Identification of cyclic intermediates in Azorhizobium caulinodans nicotinate catabolism.

In wild-type Azorhizobium caulinodans ORS571, nicotinate served both as anabolic substrate for NAD+ production and as catabolic substrate for use as the N source. Catabolic enzyme activities were greatest from cultures grown with nicotinate as the N source and least when cultures were grown with ammonium as the N source. Vector insertion mutants unable to catabolize nicotinate (nic::Vi mutants) still required micromolar quantities of this compound for growth. Therefore, A. caulinodans wild type is NAD+ auxotrophic. As the first two intermediates in A. caulinodans nicotinate catabolism, two cyclic compounds, 6-hydroxynicotinate and 1,4,5,6-tetrahydro-6-oxonicotinate, were identified. These compounds were purified from the growth medium of strain 61009 (a nic::Vi mutant) by high-performance liquid chromatography; their identities were subsequently confirmed by UV absorbance, nuclear magnetic resonance, and mass spectra.
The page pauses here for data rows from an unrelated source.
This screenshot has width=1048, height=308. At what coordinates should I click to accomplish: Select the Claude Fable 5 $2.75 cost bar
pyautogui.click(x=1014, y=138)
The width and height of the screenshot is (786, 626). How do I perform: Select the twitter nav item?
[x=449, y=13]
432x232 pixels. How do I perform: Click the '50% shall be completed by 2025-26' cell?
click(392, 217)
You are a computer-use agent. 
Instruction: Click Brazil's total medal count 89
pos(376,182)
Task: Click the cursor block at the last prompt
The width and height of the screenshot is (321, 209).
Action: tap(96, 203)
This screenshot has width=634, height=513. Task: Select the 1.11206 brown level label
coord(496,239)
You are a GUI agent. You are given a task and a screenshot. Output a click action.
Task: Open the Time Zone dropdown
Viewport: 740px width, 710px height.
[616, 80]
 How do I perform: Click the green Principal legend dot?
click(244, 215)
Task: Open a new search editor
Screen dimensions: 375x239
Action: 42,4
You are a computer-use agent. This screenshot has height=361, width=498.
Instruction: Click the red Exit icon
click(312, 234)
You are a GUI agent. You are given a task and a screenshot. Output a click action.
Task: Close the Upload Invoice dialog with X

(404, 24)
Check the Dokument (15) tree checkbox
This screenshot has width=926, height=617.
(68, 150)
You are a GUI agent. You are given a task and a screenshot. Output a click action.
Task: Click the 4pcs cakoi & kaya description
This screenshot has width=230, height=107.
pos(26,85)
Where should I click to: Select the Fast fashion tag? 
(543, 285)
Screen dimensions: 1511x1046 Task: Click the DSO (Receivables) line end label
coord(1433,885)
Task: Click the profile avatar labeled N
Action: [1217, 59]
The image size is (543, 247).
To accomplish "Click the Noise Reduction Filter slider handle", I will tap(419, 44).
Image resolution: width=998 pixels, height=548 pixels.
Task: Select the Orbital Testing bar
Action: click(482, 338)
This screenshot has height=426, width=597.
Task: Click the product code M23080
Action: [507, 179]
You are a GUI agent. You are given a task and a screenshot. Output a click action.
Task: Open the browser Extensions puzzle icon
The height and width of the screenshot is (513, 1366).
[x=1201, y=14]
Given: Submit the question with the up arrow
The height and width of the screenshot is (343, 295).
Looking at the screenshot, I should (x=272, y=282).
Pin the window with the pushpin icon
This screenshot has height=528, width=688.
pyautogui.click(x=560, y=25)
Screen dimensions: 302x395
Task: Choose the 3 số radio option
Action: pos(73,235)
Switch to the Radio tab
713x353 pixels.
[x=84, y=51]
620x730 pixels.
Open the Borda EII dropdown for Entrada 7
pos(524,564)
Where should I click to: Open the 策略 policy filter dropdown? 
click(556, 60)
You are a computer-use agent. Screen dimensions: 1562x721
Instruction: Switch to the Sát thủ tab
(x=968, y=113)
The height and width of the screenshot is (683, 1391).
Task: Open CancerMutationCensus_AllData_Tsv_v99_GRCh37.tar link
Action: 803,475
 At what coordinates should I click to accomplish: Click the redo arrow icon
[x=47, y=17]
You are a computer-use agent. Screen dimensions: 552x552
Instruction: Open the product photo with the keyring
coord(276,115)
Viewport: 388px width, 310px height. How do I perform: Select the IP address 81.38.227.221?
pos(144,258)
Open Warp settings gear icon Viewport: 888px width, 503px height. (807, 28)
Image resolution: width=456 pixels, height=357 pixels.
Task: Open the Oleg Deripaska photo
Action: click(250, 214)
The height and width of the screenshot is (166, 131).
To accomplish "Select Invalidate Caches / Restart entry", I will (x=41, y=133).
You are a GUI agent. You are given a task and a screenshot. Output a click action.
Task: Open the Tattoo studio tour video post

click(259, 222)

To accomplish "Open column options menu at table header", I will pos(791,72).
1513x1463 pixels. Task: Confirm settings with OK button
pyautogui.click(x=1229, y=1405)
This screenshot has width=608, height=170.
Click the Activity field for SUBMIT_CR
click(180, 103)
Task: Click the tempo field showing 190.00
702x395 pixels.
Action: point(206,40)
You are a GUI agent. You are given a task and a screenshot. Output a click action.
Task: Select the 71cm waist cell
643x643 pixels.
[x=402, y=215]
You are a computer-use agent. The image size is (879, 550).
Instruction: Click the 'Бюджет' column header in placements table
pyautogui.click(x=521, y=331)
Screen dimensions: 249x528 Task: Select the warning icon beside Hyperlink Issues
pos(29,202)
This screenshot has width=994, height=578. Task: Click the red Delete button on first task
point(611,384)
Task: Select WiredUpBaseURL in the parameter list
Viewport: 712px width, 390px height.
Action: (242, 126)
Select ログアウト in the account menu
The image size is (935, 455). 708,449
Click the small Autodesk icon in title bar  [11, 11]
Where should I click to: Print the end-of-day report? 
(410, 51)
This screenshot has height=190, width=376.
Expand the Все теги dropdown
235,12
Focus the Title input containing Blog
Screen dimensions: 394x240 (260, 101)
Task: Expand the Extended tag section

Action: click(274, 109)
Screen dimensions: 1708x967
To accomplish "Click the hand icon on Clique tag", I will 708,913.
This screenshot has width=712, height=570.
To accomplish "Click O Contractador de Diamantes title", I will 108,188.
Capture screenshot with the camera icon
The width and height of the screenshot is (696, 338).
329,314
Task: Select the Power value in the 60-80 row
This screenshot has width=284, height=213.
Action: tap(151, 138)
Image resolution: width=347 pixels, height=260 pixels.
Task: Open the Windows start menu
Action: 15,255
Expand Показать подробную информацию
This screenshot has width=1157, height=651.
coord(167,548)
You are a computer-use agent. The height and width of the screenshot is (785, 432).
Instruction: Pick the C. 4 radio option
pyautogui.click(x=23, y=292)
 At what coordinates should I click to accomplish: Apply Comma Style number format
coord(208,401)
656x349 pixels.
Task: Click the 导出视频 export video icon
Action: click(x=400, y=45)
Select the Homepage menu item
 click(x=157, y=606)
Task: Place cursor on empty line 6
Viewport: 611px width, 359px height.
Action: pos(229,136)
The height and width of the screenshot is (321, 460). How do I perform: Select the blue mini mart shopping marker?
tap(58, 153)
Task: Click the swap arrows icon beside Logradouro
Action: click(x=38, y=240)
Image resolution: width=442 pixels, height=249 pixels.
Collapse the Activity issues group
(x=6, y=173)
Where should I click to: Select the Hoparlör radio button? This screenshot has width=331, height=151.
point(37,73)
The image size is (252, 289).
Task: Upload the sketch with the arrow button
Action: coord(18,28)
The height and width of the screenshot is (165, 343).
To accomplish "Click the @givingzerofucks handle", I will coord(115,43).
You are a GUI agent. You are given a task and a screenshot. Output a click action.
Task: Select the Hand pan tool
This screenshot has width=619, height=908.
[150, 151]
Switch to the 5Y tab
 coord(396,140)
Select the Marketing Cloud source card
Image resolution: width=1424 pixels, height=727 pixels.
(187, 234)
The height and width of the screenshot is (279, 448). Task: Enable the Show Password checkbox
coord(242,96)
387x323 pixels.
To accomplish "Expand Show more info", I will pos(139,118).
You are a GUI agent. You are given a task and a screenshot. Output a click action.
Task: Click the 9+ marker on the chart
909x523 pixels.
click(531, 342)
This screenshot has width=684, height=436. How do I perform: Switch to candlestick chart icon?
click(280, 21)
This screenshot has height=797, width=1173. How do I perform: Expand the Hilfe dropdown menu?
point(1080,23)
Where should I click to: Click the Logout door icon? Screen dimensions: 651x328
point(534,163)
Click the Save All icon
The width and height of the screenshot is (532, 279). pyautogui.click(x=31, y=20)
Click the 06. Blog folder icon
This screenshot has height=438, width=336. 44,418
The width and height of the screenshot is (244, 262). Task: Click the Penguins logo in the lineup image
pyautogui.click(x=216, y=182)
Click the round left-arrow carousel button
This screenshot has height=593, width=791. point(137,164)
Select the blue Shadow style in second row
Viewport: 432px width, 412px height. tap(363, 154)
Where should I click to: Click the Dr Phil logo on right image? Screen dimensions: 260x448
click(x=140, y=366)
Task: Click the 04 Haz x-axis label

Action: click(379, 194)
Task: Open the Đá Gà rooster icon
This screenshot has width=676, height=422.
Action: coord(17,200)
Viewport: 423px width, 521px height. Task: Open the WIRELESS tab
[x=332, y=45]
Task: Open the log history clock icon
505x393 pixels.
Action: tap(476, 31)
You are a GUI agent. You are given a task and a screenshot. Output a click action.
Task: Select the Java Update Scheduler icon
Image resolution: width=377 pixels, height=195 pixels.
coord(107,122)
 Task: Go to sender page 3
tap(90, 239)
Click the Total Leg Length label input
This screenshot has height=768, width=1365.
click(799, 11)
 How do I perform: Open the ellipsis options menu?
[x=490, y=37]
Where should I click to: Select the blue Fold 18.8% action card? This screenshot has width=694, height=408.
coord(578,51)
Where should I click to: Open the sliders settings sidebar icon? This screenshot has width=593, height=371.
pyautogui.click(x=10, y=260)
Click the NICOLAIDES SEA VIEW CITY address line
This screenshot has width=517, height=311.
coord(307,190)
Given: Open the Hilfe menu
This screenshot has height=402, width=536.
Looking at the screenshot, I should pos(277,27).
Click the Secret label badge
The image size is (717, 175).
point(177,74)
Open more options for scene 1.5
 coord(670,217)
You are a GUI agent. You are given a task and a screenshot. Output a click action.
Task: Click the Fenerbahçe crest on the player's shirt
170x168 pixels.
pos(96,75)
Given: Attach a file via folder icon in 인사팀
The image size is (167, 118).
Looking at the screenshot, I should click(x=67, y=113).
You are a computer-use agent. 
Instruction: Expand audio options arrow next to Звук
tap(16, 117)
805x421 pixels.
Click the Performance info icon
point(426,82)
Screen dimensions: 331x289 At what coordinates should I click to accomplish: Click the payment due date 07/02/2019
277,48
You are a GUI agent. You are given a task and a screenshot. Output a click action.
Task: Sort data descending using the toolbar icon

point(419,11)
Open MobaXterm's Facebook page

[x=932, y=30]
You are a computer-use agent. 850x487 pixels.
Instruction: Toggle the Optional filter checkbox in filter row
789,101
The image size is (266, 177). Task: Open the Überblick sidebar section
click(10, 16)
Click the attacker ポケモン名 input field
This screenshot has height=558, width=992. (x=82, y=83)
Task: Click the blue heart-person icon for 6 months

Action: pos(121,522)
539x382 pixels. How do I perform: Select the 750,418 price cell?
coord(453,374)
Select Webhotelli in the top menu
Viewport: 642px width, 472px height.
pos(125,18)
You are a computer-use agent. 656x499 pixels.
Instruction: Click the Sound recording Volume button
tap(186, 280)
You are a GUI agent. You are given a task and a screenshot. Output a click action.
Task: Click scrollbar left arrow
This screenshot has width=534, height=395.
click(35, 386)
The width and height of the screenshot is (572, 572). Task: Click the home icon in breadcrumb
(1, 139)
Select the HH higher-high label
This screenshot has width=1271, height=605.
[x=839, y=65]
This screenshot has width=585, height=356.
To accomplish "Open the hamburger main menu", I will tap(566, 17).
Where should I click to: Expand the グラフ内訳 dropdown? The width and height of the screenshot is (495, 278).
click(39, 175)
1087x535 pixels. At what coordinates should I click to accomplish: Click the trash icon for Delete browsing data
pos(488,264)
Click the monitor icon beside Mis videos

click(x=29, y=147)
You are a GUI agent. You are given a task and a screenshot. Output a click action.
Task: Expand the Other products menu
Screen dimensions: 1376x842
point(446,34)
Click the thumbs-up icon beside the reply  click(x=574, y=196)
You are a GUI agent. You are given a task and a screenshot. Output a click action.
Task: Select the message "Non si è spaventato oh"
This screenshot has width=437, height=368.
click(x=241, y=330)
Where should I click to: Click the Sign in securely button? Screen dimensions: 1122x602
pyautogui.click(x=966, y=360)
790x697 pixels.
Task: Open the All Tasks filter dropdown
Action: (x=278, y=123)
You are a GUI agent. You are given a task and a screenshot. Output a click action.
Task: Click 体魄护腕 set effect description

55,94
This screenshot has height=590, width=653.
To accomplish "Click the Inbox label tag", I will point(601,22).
The conversion of 1 mol of nicotinate to 6-hydroxynicotinate consumed 0.5 mol of O2. From 18O isotopic incorporation experiments, water was the hydroxyl-equivalent source. A nicotinate hydroxylase activity proved to be cell wall-membrane associated; this activity served as direct electron donor (not indirect via NADP+) to O2 via membrane electron transport. These catabolic reactions have not previously been witnessed together in the same organism. A. caulinodans nicotinate catabolism seems coupled to N2 fixation, although the explicit mechanism of this coupling remains to be determined.